Metis's direction of rotation is unknown at present, due to ambiguous data. Lightcurve analysis indicates that the Metidian pole points towards either ecliptic coordinates (β, λ) = (23°, 181°) or (9°, 359°) with a 10° uncertainty. The equivalent equatorial coordinates are (α, δ) = (12.7 h, 21°) or (23.7 h, 8°). This gives an axial tilt of 72° or 76°, respectively.

Hubble Space Telescope images and lightcurve analyses are in agreement that Metis has an irregular elongated shape with one pointed and one broad end. Radar observations suggest the presence of a significant flat area, in agreement with the shape model from lightcurves.

The Metidian surface composition has been estimated as 30–40% metal-bearing olivine and 60–70% Ni-Fe metal.

Light curve data on Metis led to an assumption that it could have a satellite. However, subsequent observations failed to confirm this. Later searches with the Hubble Space Telescope in 1993 found no satellites.

==Family relationships==
Metis was once considered to be a member of an asteroid family known as the Metis family, but more recent searches for prominent families did not recognize any such group, nor is a clump evident in the vicinity of Metis by visual inspection of proper orbital element diagrams.

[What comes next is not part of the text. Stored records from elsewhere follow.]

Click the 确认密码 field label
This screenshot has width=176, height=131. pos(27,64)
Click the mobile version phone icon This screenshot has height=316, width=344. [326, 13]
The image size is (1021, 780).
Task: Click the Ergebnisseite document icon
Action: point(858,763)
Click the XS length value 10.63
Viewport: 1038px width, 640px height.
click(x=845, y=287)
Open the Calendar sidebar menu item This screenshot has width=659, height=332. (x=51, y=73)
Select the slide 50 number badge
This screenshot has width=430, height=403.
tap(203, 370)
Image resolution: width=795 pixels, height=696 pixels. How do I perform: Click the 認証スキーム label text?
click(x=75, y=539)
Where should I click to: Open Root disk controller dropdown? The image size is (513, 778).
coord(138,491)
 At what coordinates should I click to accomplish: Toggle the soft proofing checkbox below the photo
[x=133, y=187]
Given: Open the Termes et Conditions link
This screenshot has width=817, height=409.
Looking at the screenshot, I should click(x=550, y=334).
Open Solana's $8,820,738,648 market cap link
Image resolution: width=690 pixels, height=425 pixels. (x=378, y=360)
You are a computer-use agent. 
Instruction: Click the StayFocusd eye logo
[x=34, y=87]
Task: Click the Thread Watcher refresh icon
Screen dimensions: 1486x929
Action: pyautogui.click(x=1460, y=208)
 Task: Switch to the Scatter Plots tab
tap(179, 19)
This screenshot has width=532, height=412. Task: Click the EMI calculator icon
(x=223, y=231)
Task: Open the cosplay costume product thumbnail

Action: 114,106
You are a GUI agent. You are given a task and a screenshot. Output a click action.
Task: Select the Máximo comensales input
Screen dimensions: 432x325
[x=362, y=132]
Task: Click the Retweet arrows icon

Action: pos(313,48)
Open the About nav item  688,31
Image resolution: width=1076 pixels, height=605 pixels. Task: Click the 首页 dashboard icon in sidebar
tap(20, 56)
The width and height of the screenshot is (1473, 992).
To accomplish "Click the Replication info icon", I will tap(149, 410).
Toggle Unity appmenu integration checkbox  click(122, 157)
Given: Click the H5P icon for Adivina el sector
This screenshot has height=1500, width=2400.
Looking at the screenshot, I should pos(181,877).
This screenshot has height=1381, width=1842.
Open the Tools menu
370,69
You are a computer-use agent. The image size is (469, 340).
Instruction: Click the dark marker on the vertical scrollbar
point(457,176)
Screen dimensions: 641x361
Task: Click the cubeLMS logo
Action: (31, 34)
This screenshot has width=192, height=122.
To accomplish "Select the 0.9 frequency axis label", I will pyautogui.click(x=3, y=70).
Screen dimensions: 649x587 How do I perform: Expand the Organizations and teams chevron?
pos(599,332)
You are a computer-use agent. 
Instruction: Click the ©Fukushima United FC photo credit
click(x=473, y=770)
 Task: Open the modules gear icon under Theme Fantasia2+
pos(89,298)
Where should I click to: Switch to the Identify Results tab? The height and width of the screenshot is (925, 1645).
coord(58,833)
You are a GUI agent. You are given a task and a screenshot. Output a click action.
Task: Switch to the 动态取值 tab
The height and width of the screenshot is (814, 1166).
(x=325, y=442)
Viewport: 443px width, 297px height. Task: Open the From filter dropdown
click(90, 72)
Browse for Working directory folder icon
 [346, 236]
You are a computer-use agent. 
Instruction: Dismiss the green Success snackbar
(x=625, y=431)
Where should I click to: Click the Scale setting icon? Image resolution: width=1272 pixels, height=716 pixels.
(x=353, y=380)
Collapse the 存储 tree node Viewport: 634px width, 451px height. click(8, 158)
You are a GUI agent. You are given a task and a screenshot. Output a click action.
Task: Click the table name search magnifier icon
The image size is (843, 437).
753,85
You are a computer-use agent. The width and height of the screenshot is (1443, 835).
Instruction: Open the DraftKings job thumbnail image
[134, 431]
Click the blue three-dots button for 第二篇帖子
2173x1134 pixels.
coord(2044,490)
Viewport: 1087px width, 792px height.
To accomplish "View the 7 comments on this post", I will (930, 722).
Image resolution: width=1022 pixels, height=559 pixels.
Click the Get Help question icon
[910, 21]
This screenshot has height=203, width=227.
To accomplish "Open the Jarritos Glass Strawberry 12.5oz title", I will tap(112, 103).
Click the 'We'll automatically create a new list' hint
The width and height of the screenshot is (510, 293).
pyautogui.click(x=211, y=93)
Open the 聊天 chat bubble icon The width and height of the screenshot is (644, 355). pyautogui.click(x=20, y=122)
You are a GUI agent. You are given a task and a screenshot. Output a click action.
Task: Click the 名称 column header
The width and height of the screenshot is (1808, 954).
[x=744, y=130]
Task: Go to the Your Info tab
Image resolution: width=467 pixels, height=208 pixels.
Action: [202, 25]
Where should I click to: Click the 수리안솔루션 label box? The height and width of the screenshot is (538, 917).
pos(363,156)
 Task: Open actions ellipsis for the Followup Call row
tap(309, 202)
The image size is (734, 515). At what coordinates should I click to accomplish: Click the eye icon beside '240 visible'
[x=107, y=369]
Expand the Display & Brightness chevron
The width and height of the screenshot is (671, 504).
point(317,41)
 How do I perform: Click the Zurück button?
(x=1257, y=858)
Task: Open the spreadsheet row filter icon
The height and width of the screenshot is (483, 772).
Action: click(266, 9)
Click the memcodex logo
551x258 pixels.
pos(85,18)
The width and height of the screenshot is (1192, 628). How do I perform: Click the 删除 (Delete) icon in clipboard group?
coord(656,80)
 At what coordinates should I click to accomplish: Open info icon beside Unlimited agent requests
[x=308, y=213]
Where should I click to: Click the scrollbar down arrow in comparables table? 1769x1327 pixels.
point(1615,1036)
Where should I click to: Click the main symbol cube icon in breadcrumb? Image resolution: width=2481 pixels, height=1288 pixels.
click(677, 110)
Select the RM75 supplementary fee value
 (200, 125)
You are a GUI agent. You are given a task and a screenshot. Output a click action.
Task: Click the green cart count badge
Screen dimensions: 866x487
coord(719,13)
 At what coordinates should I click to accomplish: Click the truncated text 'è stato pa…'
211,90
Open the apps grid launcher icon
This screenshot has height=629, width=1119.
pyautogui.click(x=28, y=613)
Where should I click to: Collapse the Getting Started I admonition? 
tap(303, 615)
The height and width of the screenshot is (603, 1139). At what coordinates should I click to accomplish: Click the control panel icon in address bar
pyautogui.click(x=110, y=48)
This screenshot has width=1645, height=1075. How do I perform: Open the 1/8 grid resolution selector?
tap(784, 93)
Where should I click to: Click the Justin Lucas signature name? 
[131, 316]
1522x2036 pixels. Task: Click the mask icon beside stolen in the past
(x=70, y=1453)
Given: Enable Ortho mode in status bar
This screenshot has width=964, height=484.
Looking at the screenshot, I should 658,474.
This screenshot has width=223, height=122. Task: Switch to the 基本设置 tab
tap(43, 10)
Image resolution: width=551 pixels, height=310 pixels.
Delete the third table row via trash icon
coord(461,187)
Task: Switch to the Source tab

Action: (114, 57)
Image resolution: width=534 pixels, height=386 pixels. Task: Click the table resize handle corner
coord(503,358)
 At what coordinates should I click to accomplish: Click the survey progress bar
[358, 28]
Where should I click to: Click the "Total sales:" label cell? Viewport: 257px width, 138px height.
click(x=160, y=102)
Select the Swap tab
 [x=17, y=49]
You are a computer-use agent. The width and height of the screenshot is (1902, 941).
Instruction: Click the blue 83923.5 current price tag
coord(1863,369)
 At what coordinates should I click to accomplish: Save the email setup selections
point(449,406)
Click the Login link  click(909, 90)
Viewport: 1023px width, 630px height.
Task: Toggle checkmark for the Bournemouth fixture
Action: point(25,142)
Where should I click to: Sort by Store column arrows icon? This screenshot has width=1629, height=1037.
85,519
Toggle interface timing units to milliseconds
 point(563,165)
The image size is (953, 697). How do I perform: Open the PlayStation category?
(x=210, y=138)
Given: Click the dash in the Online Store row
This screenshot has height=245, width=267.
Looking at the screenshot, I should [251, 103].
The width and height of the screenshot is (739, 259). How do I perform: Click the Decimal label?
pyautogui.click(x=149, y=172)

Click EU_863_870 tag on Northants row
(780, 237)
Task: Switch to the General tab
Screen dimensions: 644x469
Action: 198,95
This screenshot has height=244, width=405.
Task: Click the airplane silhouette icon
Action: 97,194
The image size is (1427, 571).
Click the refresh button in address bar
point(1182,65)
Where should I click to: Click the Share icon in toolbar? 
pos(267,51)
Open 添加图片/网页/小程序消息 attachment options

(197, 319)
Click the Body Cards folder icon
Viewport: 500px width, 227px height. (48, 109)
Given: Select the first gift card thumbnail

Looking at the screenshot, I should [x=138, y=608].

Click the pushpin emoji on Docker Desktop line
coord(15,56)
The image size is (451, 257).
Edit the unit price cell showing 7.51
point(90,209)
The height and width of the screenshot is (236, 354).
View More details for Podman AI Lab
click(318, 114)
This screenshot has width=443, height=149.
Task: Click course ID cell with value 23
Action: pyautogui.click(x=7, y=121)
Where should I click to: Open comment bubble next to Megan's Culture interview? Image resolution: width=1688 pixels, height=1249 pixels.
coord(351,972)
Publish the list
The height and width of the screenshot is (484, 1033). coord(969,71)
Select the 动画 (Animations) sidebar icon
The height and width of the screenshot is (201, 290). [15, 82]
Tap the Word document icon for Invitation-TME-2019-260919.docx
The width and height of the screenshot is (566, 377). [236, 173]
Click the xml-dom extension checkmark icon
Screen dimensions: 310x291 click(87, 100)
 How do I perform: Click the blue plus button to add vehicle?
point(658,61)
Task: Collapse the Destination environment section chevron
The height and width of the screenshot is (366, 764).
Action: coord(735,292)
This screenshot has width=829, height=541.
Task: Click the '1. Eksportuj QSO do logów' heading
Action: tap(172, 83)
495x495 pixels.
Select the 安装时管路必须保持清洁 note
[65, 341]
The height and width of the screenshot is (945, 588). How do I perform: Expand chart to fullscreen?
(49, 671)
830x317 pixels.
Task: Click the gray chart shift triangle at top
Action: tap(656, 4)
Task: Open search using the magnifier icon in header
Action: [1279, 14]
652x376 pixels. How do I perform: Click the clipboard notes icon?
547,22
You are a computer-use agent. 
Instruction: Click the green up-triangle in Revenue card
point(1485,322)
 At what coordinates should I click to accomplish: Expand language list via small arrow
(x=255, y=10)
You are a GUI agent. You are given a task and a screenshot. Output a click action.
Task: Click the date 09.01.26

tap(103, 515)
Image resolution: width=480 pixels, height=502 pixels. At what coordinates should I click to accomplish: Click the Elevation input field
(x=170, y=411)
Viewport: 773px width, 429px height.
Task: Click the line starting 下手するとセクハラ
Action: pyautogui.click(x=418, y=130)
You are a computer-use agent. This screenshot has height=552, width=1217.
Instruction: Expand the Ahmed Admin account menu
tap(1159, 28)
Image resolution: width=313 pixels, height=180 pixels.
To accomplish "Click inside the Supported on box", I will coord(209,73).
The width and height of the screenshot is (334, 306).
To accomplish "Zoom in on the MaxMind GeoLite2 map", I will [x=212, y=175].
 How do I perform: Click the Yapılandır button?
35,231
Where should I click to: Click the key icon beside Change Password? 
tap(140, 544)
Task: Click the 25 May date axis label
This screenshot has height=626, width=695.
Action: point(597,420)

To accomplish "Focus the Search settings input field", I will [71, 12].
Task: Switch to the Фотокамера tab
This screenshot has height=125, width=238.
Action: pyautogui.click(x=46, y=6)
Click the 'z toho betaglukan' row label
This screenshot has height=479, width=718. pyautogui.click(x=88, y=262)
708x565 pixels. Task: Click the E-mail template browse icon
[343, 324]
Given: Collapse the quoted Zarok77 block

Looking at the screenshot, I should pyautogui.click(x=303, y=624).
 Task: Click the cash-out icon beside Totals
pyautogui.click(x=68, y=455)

However, a spectroscopic analysis found strong spectral similarities between Metis and 113 Amalthea, and it is suggested that these asteroids may be remnants of a very old (at least ~1 Ga) dynamical family whose smaller members have been pulverised by collisions or perturbed away from the vicinity. The putative parent body is estimated to have been 300 to 600 km in diameter (Vesta-sized) and differentiated. Metis would be the relatively intact core remnant (though smaller than 16 Psyche), and Amalthea a fragment of the mantle, with 90% of the original body unaccounted for. Coincidentally, both Metis and Amalthea have namesakes among Jupiter's inner moons.

==Occultations==
In 1984 an occultation of a star produced seven chords that Kristensen used to derive an ellipsoidal profile of 210×170 km. On 6 August 1989, Metis occulted a magnitude 8.7 star producing five chords suggesting a diameter of 173.5 km. Observations of an occultation on 11 February 2006, produced only two chords indicating a minimum diameter 156 km. All three of these occultations fit the ellipsoid 222×182×130 km suggested by Baer.

On 7 March 2014, Metis occulted the star HIP 78193 (magnitude 7.9) over parts of Europe and the Middle East.